- WORK REQUEST
Search the data below for the word "pixel" and copy each line that holds it.

(Stored records)
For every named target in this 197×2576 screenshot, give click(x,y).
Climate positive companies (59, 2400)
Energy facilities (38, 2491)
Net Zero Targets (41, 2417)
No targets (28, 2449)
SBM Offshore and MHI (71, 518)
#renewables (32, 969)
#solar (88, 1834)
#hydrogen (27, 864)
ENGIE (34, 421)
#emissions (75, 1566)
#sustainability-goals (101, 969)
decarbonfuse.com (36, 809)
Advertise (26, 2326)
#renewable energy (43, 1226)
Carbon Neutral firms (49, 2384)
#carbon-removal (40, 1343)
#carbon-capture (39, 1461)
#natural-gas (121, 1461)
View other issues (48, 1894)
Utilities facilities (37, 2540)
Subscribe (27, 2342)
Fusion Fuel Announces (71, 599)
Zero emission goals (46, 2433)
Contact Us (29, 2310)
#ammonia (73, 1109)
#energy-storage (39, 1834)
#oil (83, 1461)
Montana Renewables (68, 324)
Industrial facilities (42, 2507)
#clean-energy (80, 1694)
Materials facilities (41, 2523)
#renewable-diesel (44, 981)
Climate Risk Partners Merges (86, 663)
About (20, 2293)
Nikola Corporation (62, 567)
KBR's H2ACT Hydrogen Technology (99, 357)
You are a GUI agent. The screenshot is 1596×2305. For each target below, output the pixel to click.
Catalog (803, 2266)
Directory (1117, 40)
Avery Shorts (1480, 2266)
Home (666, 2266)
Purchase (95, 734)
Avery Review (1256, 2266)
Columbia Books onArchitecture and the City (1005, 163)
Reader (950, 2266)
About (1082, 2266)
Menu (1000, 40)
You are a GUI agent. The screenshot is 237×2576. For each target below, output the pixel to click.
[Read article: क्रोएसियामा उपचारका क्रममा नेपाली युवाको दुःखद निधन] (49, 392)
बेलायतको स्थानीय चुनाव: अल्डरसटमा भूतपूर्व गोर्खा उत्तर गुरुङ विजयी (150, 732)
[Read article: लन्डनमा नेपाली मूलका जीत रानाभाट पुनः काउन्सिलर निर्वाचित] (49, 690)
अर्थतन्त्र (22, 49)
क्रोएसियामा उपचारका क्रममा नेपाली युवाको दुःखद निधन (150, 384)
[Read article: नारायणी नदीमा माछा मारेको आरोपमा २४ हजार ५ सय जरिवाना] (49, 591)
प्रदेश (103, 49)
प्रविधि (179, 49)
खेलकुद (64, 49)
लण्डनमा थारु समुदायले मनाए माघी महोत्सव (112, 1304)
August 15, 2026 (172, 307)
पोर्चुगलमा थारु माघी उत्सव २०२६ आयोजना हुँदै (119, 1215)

- THE ANSWER
You are a GUI agent. The screenshot is 1596×2305. For each target below, output the pixel to click.
You are a GUI agent. The screenshot is 237×2576. For each target below, output the pixel to click.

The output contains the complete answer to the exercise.